By Hans Propsma
25th of March 2026
10 minutes
For the first time since the second world war, a large-scale land war is being fought on the European continent, and with this war comes the realization that peace is no longer a certainty. Once again the Russian threat looms over the European continent, and European nations need to undertake significant steps to be able to field a military that can effectively deal with their Russian adversaries. One of the areas that Europe needs to improve upon is air defence. During the night of September 9th-10th 2025, multiple Russian drones entered Polish airspace, several of which were successfully shot down, while others slipped through the cracks. In the case of the former, the drones were shot down by NATO fighter jets (van den Berg & Stijnman, 2025). The jets used rely on costly weaponry, making a one hour flight of a F-35A cost around $50.000 (Congressional Budget Office, 2025).
The Russian drone incursion during the night of 9-10 September is only one of numerous airspace violations that have occurred in recent years, and reinforced the necessity of air defence systems. The current problem is the state of European air defences, which cannot adequately counter the threat posed by the Russian Federation. European countries have identified this gap in defensive capabilities and are making moves to improve their air defences. This article will provide an overview of the threat posed by the Russians, the current air defence structure Europe has, and the new initiatives aimed at tackling the Russian threat.
Russian Air Capabilities
The Russian armed forces have a wide range of air capabilities, including (but not limited to) fighter aircraft and strategic bombers as well as low cost drones and hypersonic missiles. All of these air capabilities will require different tactics and air defence systems to effectively and efficiently counter. Understanding the capabilities of the Russian armed forces is essential to understanding what Europe needs to counter them.
The Russian air force is one of the largest air forces in the world, second only to the United States, and is estimated to field 4.237 aircrafts of varying types. If only combat aircraft (Fighter jets, ground attack aircrafts, strategic bombers) are measured, Russia possesses the 3rd largest air force with 1.559 aircrafts (Flight Global, 2025). Aircrafts of these types have caused airspace violations throughout the cold war, and reemerged once again in recent years. On September 19th 2025, three MiG-31 fighters crossed into Estonian airspace, and were escorted out by Italian F-35s (Lukiv, 2025).

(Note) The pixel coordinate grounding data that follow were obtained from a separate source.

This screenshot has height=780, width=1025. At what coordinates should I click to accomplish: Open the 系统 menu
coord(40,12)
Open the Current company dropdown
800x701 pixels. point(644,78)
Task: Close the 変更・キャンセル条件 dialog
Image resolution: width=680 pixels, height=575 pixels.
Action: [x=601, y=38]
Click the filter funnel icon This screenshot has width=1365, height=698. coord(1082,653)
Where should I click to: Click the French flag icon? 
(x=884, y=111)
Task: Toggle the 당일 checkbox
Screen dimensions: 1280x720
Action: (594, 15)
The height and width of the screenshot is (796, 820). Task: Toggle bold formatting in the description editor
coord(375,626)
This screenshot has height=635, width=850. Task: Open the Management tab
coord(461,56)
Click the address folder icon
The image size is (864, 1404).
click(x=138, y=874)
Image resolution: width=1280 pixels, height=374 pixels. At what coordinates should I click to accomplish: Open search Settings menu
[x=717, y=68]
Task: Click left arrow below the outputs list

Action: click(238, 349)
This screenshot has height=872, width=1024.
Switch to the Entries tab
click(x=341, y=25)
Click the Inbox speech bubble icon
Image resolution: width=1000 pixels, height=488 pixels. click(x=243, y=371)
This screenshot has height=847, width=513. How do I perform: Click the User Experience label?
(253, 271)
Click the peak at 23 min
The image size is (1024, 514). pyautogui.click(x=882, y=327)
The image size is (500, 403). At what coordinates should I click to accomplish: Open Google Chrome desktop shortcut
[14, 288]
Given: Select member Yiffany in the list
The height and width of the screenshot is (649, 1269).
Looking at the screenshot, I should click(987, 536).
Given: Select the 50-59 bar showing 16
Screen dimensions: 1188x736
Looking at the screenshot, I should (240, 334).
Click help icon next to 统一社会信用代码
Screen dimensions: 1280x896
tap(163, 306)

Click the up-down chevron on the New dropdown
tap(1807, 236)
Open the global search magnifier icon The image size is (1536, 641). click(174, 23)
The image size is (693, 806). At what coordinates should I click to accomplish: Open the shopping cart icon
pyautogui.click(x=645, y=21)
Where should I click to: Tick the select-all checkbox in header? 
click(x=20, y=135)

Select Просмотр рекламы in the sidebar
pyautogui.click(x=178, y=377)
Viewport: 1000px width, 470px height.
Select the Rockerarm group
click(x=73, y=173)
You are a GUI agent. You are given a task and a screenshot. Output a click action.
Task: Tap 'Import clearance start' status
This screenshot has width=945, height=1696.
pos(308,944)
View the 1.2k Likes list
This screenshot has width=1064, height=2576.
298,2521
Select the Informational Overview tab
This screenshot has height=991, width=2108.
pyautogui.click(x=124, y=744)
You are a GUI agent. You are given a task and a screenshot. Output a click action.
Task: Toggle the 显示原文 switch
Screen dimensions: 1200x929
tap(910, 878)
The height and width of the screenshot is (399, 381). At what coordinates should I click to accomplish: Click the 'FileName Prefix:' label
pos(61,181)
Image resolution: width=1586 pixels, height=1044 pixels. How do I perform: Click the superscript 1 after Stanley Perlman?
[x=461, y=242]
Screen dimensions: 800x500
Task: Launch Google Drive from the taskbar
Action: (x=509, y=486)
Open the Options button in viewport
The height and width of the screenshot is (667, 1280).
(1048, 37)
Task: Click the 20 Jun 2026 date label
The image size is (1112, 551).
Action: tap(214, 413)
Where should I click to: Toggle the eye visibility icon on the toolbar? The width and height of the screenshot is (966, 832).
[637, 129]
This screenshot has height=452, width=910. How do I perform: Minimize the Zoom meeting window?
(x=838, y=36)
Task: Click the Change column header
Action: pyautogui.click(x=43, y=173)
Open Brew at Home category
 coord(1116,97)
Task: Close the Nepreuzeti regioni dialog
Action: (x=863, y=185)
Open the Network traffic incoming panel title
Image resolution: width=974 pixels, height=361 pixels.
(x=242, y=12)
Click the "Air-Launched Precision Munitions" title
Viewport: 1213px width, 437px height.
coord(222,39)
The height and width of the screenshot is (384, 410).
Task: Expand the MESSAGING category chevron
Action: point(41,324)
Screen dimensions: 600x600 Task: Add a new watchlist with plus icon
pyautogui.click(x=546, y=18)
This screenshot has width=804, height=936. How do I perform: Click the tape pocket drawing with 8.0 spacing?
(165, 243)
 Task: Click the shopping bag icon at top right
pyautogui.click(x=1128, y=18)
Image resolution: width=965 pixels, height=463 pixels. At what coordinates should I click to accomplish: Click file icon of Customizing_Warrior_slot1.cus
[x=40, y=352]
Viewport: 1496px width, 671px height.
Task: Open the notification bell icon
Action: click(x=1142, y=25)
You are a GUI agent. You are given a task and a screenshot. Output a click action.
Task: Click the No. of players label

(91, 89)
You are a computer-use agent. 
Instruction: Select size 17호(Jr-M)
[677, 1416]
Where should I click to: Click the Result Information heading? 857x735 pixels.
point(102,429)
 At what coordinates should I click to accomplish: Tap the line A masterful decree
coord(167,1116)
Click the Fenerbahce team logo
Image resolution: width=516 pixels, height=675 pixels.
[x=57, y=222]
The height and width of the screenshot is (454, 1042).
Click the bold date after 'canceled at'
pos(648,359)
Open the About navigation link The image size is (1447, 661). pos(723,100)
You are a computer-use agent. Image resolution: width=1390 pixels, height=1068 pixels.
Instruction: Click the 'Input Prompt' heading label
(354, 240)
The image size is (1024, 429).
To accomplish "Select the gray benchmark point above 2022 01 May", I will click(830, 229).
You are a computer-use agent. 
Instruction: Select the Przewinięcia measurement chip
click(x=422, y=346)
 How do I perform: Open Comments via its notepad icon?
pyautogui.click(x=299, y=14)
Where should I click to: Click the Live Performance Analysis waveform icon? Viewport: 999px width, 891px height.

Besides combat aircrafts the Russians also field various types of missiles that would need to be defended against. The Russians’ field cruise missiles, ballistic missiles, hypersonic missiles, and intercontinental ballistic missiles. The ballistic and hypersonic missiles have proven to be especially hard to intercept, even by the most modern air defence systems. The interception rates for the Kh-47M2 Kinzhal (Air Launched Ballistic Missile) by Ukraine sit at approximately 37.5%, and the 3M22 Zircon (Hypersonic Cruise Missile) are recorded at approximately 28.5%. Russia has also recently developed the Oreshnik Missile (Intermediate Range Hypersonic Ballistic Missile), which (at time of publication) has never been successfully intercepted (Arputharaj & Mukherjee, 2026).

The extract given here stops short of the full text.